The most impactful news from the start of the year came when Ethereum (ETH) underwent its second hard fork in less than a month. On Thursday the Muir Glacier upgrade was implemented on the blockchain through the mining of block #9,200,000. First proposed in November by EthHub's Eric Conner as Ethereum Improvement Proposal 2384, Muir Glacier delays the protocol's "difficulty bomb" by four million blocks. A feature since Ethereum's 2015 launch, the difficulty bomb slowly increases block time settlement in order to push the network toward a proof-of-stake (POS) consensus. The cost of transactions on the Ethereum network would have skyrocketed, as block settlement times were projected to rise to 20 to 30 seconds per block if Muir Glacier had not implemented. Ethereum's transition from proof-of-work to POS has been a slow effort, but developers suggest optimistic timelines will see it complete after the Serenity update in 2021.
Here is the rest of the week in review:
Telegram was ordered by a U.S. judge to explain why it should not have to turn over financial documents to the government concerning its $1.7 billion initial coin offering (ICO). The U.S. Securities and Exchange Commission (SEC) argued the investment information is necessary ahead of next week's deposition of 3 Telegram employees, including founder and CEO Pavel Durov. Telegram has refused to hand over ICO allocation records relevant to the "efforts of others," part of the Howey Test the SEC uses to determine if a financial product is legally a security. The SEC requested the financial records, but Telegram only offered credits but not debits of its ICO investments to date, pointing to issues with its banks. The U.S. regulator has been fighting communications app firm Telegram for months over its alleged unregistered securities offering.
The IOTA Foundation revealed on Sunday it resolved a software bug that prevented transactions from confirming on the IOTA network for 15 hours. An IOTA developer wrote that a bug in the node software created a "corrupt ledger state." IOTA founder David Sønstebø said called the bug minor and noted: "It's really no different from periods where the network has been spammed and thus real tx slowed down significantly." IOTA asked users running certain nodes to update to a new software version to patch the bug. IOTA cofounder Dominik Schiener wrote the issue originated with the "current primary mainnet node software" and was unrelated to the Coordinator, a special Foundation-operated responsible for the final confirmation of transactions. IOTA markets itself as a next-gen protocol with nearly instant transaction speeds, so a 15-hour delay is anathema to the project.

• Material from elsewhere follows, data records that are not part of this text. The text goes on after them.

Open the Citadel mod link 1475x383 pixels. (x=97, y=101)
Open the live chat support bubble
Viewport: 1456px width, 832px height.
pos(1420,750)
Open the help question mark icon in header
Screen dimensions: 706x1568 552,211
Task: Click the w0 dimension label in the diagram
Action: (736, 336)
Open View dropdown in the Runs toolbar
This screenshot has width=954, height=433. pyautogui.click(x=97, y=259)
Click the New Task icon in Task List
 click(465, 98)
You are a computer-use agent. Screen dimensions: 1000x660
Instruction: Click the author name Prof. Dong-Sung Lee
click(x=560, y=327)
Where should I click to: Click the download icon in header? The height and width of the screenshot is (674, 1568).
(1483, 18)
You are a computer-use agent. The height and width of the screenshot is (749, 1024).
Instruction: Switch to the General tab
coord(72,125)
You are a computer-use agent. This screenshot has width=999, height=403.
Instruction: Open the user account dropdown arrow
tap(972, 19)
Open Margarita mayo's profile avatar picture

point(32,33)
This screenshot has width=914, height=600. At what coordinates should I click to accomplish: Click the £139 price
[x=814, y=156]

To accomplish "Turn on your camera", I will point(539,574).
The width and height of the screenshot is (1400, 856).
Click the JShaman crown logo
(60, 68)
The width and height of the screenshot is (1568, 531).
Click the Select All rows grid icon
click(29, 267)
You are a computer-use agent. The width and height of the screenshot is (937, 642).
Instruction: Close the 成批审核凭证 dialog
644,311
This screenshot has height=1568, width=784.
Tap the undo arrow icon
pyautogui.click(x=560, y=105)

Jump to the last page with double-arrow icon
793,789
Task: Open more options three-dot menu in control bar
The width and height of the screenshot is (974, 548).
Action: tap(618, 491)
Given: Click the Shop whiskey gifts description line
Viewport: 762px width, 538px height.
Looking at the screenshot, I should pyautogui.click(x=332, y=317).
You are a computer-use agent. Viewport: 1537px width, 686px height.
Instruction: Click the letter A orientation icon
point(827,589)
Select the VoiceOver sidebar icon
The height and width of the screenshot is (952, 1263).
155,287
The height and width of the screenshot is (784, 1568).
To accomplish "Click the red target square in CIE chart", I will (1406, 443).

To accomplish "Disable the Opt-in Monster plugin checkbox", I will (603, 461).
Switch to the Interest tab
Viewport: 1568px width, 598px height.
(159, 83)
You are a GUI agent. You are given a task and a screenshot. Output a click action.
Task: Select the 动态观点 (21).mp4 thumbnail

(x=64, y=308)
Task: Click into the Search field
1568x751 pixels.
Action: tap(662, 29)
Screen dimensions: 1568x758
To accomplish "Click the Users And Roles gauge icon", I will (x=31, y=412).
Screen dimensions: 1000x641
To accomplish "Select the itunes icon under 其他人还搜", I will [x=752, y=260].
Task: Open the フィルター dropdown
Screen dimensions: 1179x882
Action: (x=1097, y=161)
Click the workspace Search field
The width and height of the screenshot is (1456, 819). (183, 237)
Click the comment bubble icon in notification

Crypto prices jumped to $200 billion this week, mostly due to geopolitical fears around the U.S. and Iran. For the majors, Monero (XMR), Bitcoin SV (BSV), and Bitcoin Cash (BCH) made outsized gains, but all 10 were green. In the top 100, the biggest losers were EDUCare (EKT), down 37%, Centrality (CENNZ), down 22%, and LUNA (LUNA), down 22%. The biggest gainers were BlockStamp (BST), up a whopping 1,512%, Swipe (SXP), up 35%, and MadiSafeCoin (MAID), up 29%. Next week traders will see if Bitcoin (BTC) can retake $8,000 and crypto keeps the $200 billion level.
The author owns a small amount of BTC.